17 Şubat 2008

Eziyeti, bıraktığı suya değecek mi?

En sonunda geldi beklenen misafir. Kimilerine göre kabus, kimilerine göre su deposu.
Doğum bekleyenleri kasabaya indirmeyen, yakacağı olmayanları tiril tiril titreten, çığ haline gelip korku salan, can alan, trafikte çile çektiren, çocukları tatil müjdesi ile sevindiren, binlerce kristallerden oluşan, medyanın taktığı isimle “BEYAZ KABUS, KAR” poyraz fırtınasını da peşine takıp arzı endam etti.
Bakalım gündemi değiştiren misafirimizin eziyeti, bıraktığı suya değecek mi?

10 yorum:

Delfina ; dedi ki...

Şimdi uyanıp dışarı baktım da gözlerime inanamadım,sanki hortum var.Allah bereketli yağışlar indirsin her zaman...

Punto dedi ki...

Sevgili İşitme Kaybı; umarım bol kar bol su bırakır, eziyeti boşuna çekmiş olmayız.

Pınarın Kulubesi dedi ki...

Beni açıkçası keyiflendiriyor bu durum. Tabi karın bahsedilen eziyetlerini çekmiyoruz. Doğalgaz yanıyor her odada, odun, kömür derdi yok. Yollarda değiliz, ulaşım derdi yok. En çok da doğum yapan kadınların ve bebeklerinin durumuna üzüldüm.
Ama ben yine de mevsimin ve doğanın gereği olan kar yağmasını genel olarak hayırlı buluyorum. Medyanın benzetmesi çok gereksiz ve yanlış bir tanımlama bence.

Punto dedi ki...

Ben de senin gibi düşünüyorum Sevgili Pınar. Doğa gereğini yapmalı, önemli olan doğaya karşı tedbir alabilmek.

Mine dedi ki...

Ankara'da da iki gündür kar yağıyor. Bir yandan yarın işe nasıl gideceğimi düşünüyorum ama bir yandan da yağdığına çok seviniyorum.

Punto dedi ki...

Kar bize su bıraktığı gibi bitki örtüsüne de su bırakacak Sevgili Mine.
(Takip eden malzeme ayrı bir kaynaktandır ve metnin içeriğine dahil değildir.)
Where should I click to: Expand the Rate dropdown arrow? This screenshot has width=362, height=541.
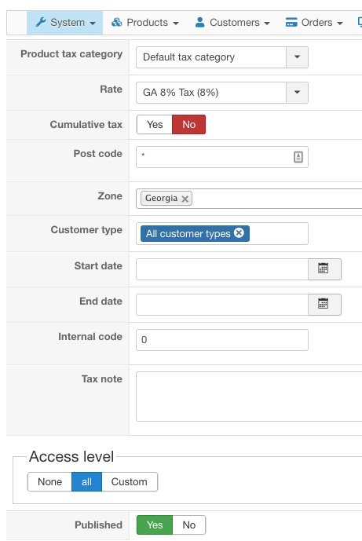click(x=297, y=93)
Varsın biraz çile çekilsin diye düşünüyorum.

Alp ve Ege'nin Annesi dedi ki...

'Dogal baraj' tanimini duymustum kar icin...

Punto dedi ki...

Doğru bir tanım sevgili Alp ve Ege'nin annesi. Biz de sitemizde yollardaki karları bitkilerin bulunduğu alanlara aktarmaya çalışıyoruz. Eriyip boşuna akıp gitmesin diye.

Esra dedi ki...

Turkiye'nin bu derece yagan kar icin hazirlikli oldugunu dusunmuyorum. Yollar kapaniyor, ucuslar iptal ediliyor, insanlar donuyor... Hala daha sokakta uyuyan insanlar oldugunu dusunursek, durum vahim...

Punto dedi ki...

Sevgili Esra; ülkemizde bir ikilem var. Meteoroloji üç gün önceden hava durumunu haber veriyor. İlgililer televizyondan uyarılarını yapıyor. Kendilerine göre önlem de alıyorlar. Ama yollara kabak lastiklerle çıkanların kaçta kaçı bu uyarıları dinliyor o belli değil. Bizim siteden biliyorum; ana yola çıkışta dik yokuşumuz var. Kar yağınca kapanıyor. Siteden bırakmıyoruz arabaları yolda perişan olmasınlar diye. Bir hanım siteden israrla çıkmaya çalışıyor, hanımefendi nereye gidiyorsunuz diye sorduğumuzda size ne cevabı almıştık. Sanırım tedbirli olma konusunda çok dikkatsiz bir toplumuz.